Indudablemente no es bueno que caminemos por la vida como ovejas sin pastor, ahora bien, siempre y cuando ese guía que nos conduzca sea un buen Pastor. Al mejor que hubo, Jesucristo, le crucificamos, dando su vida por sus ovejas, pero para los cristianos sigue siendo nuestro ejemplo, faro y referente, pues Él, sabemos que no llevará por el sendero justo hacia fuentes tranquilas y verdes praderas.

  Ahora bien, es preferible caminar como oveja sin pastor que tras uno malo que conduce a su rebaño al matadero. Porque en este caso, ese mal pastor, ese pésimo gobernante, puede causar más daño que el propio lobo del que, en teoría, habría de protegerlo; puesto que el cazador suele matar por hambre, y sólo a las ovejas que se come; mas el primero, al final, acaba con todo el ganado manso.

  Siguiendo con el ejemplo fabulado, tenemos actualmente en España un gobierno que se ha aliado con los lobos que, en principio, pretenden destruirla, pero no del todo porque saben que no es rentable acabar con el filón del que se aprovechan y alimentan. Un gobierno, que parece empeñado en conducir a todos los españoles hacia un precipicio del que no se podrá salir. Y lo malo es que un pueblo que ha sido la envidia de otras naciones, por ser siempre altanero y orgulloso, ha bajado la cerviz y se deja llevar como eso, un rebaño sometido y miserable.

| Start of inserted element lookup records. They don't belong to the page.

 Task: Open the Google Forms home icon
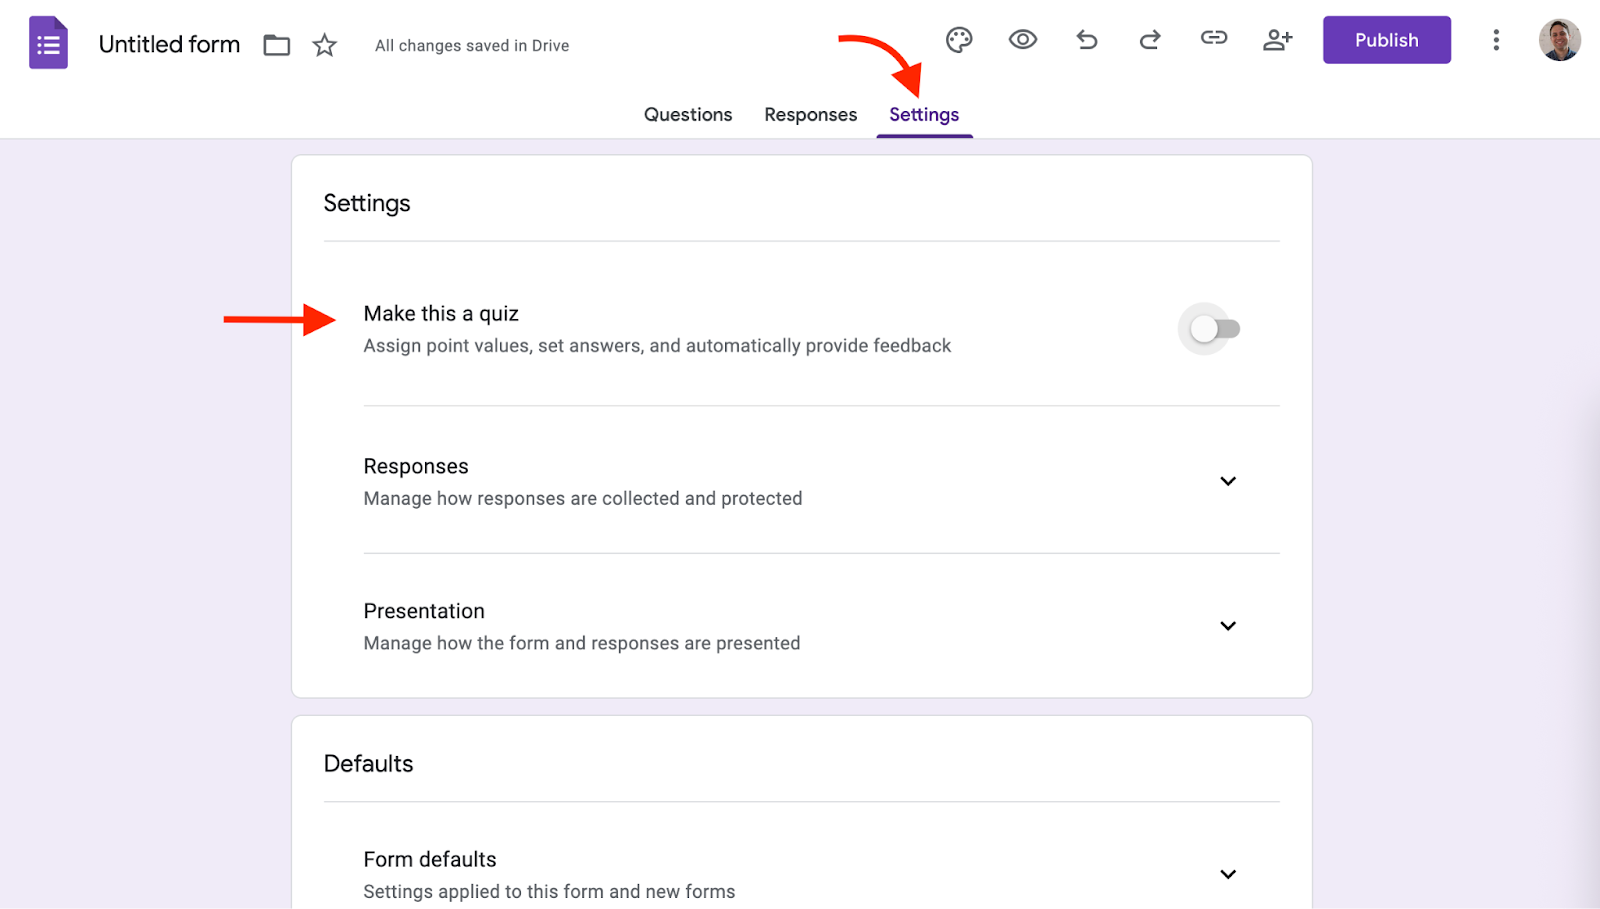pos(48,43)
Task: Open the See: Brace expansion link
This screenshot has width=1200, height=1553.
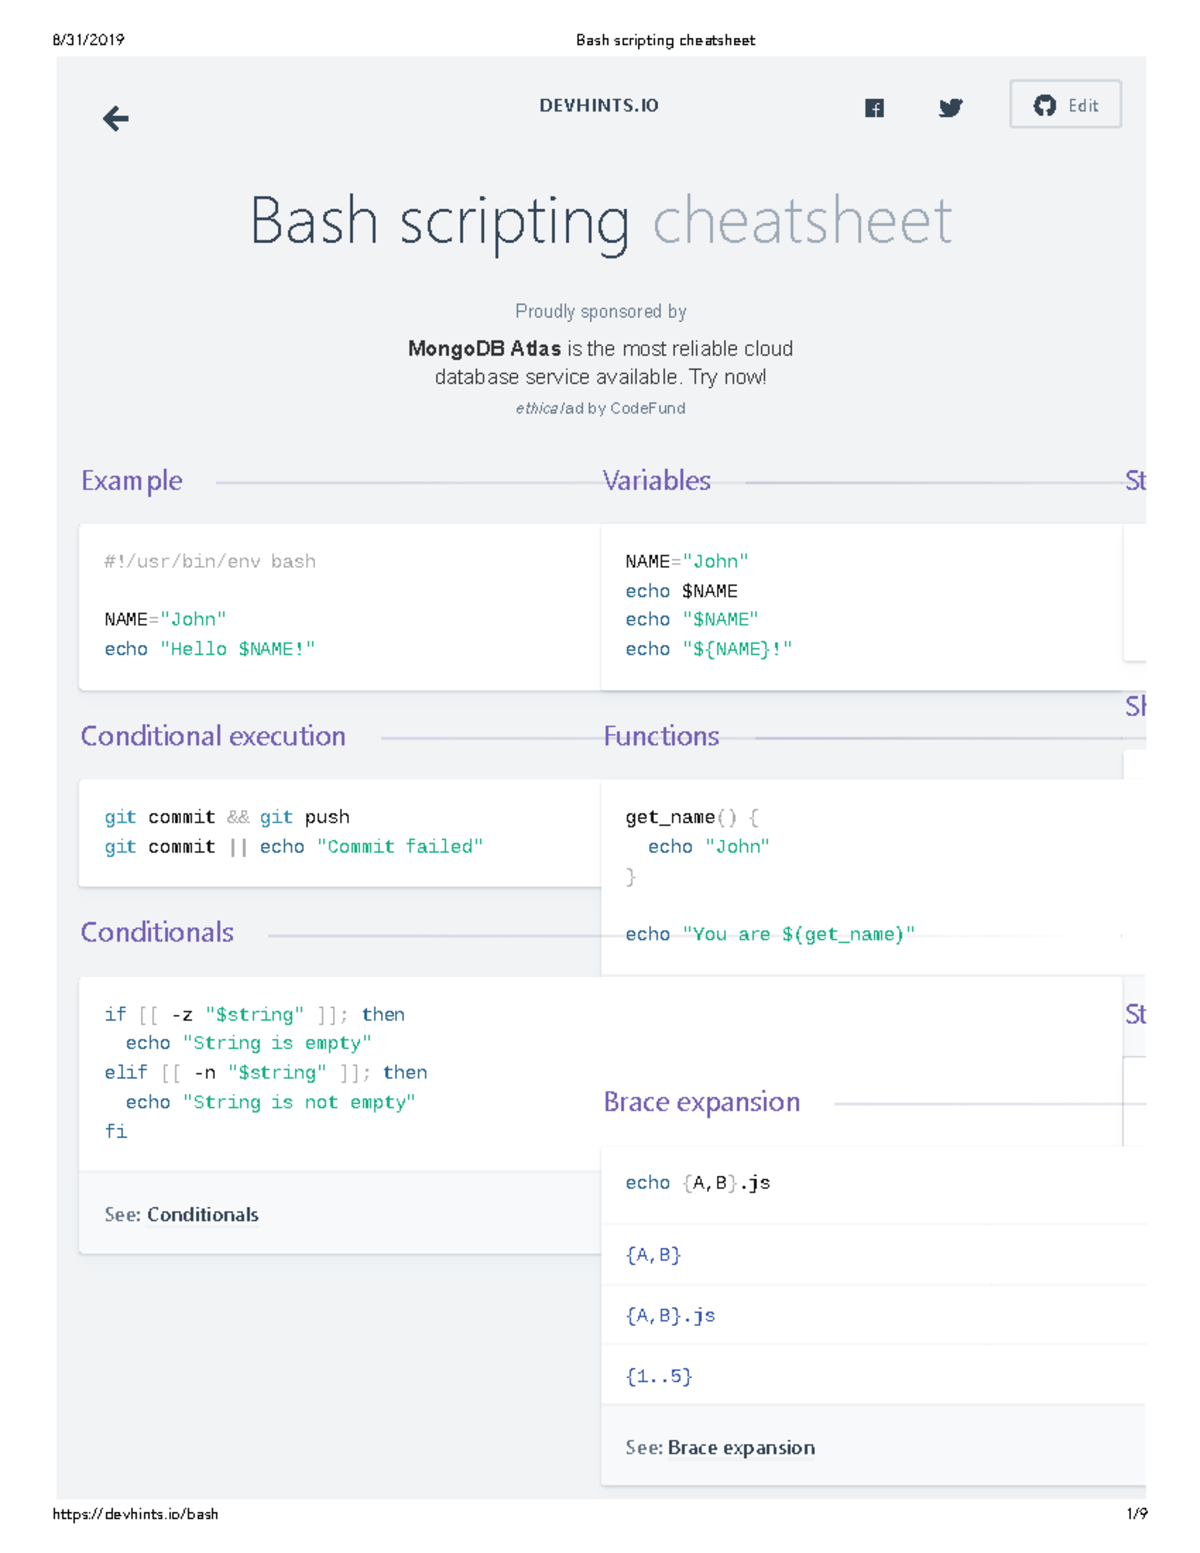Action: tap(740, 1447)
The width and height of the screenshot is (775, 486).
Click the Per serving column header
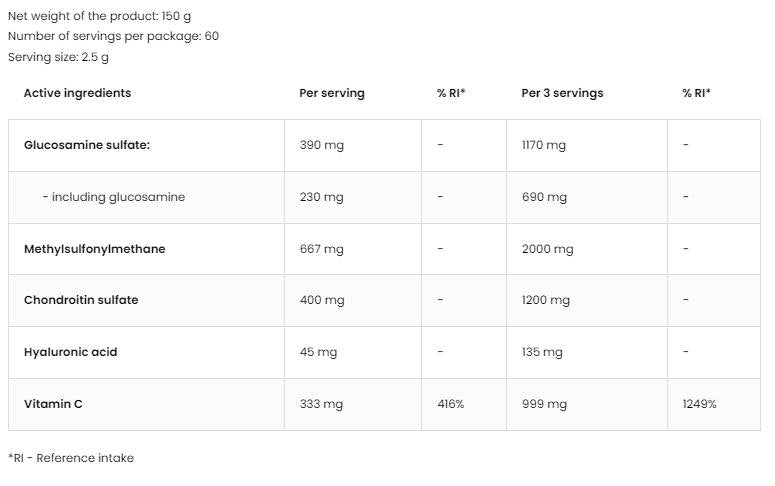coord(332,93)
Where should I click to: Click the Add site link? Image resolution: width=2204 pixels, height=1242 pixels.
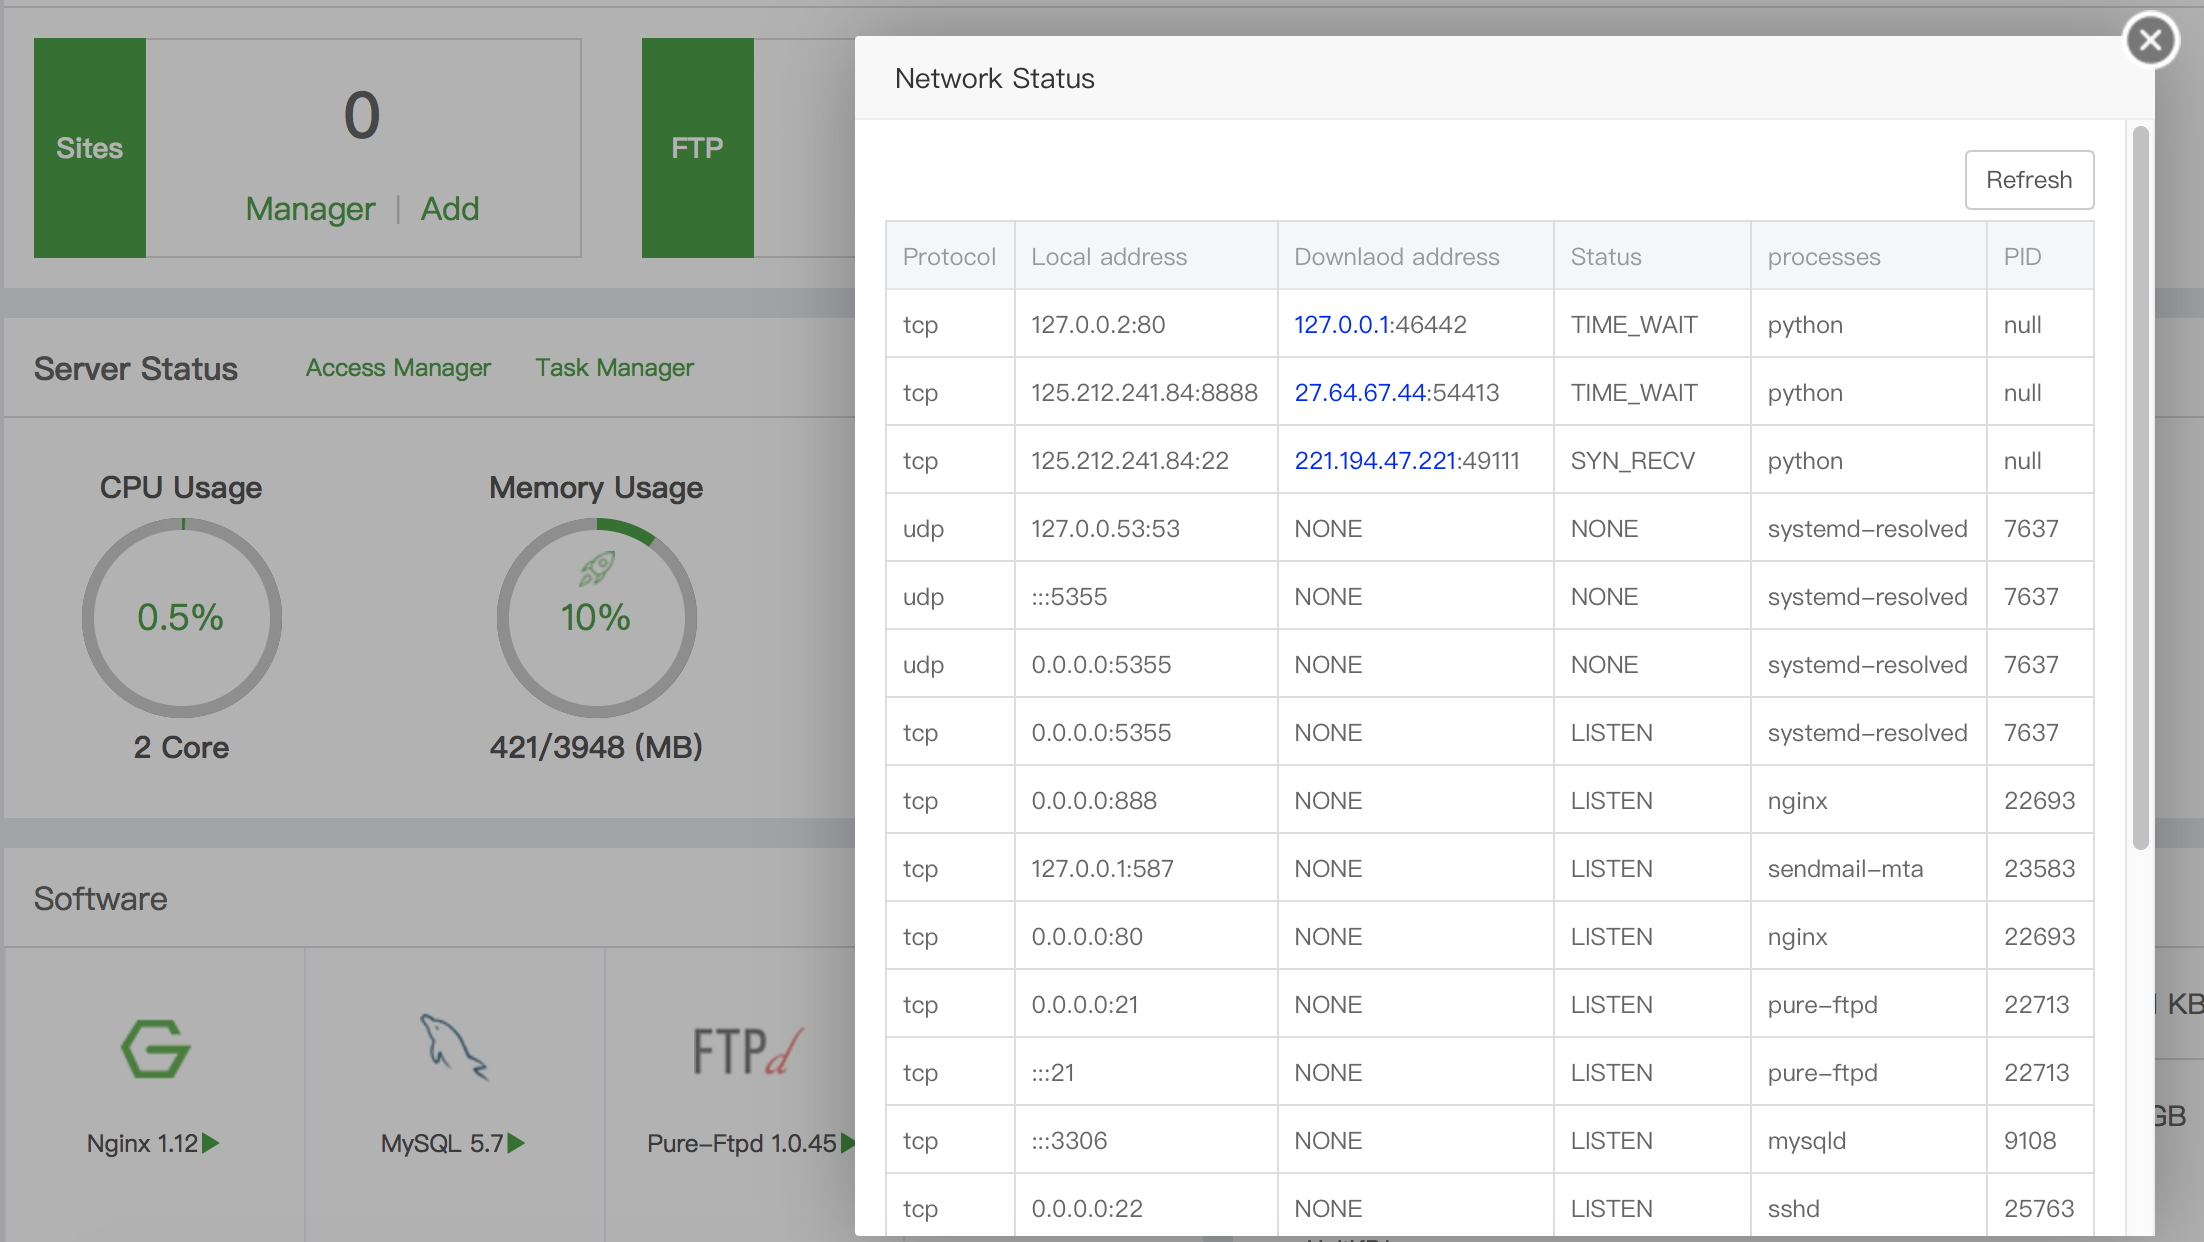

  Se preguntará el lector que como ha sido posible esa metamorfosis en tan poco espacio de tiempo, y la respuesta es sencilla, se ha trabajado mucho en hacer de ese pueblo, una masa informe de corderos que guardan silencio, porque se les ha reducido su capacidad de crítica y de rebelión, bien porque muchos  se han dado cuenta que es más cómodo comer del pesebre que ese mal pastor pone a su alcance, siendo estómagos agradecidos, o bien porque tras muchos malos gobiernos, tras el paso de muchos malos pastores, a ese pueblo, que otrora se calificara como de ínclitas razas ubérrimas, se le ha reducido su cerebro, su capacidad neuronal, de respuesta y reacción ante las injusticias y las agresiones reiteradas a sus derechos y libertades. En el Amazonas, la tribu de los jíbaros tenía por costumbre, cortar la cabeza de sus enemigos y reducirlas para exhibirlas en una actitud fetichista. Igualmente, en España, y también en gran parte de nuestra Civilización Occidental, existe la intención de reducir los cerebros, vaciándolos de inteligencia, de toda la población, reducida a la condición de súbditos de una nueva normalidad globalista.

  Ciertamente el deterioro del sistema educativo no ha sido una negligencia sino un fin en sí mismo, puesto que un pueblo formado y preparado culturalmente no se deja arrastrar, así como así a su perdición y destrucción. Los medios de comunicación, al servicio de los malos pastores, han tenido también gran parte de responsabilidad en esa tendencia hacia el aborregamiento.

Por otro lado, ese decadencia pedagógica y cultural, ha generado una legión de brigadistas y conjurados fanáticos que no son capaces de hacer objeción alguna, ni de hacerse planteamientos contrarios a los que les imponen los dogmas de una extrema izquierda sectaria, tóxica y destructiva. Vaciaron sus cerebros. Porque esos son los peores pastores que puede tener un pueblo, que antes se ha dejado convertir en dócil rebaño. Unos falsos pastores que necesitan de una jauría de perros para que el ganado viva temeroso ante quienes lo custodian y de los lobos que se han aliado con ellos.

 Y en ese silencio de los corderos, los hombres buenos callan y su silencio se hace atronador y alcanzará a las generaciones futuras. Porque hoy en día, la cuestión es sobrevivir y encajar los golpes. La ruina de las economías domésticas, el adoctrinamiento, la perversión moral, la traición a la Patria poniendo en grave riesgo su integridad y a la verdadera memoria de su gloriosa Historia, la pérdida de valores, la  desintegración del Estado de Derecho anteponiendo perspectivas ideológicas al principio de legalidad… todo, en gran medida ha sido propiciado por el miedo y la histeria colectiva por una crisis sanitaria que se ha utilizado magistralmente para justificar el silencio, embozando bocas y mentes ya reducidas.

  Y ahora, lo que toca es seguir callando, pagando la subida de la luz con resignación, y ver las Olimpiadas, que también serán las del silencio, en un mundo condenado a sufrir una pena de alejamiento, impuesta a una Humanidad sólo unida por el vacío de las mentes.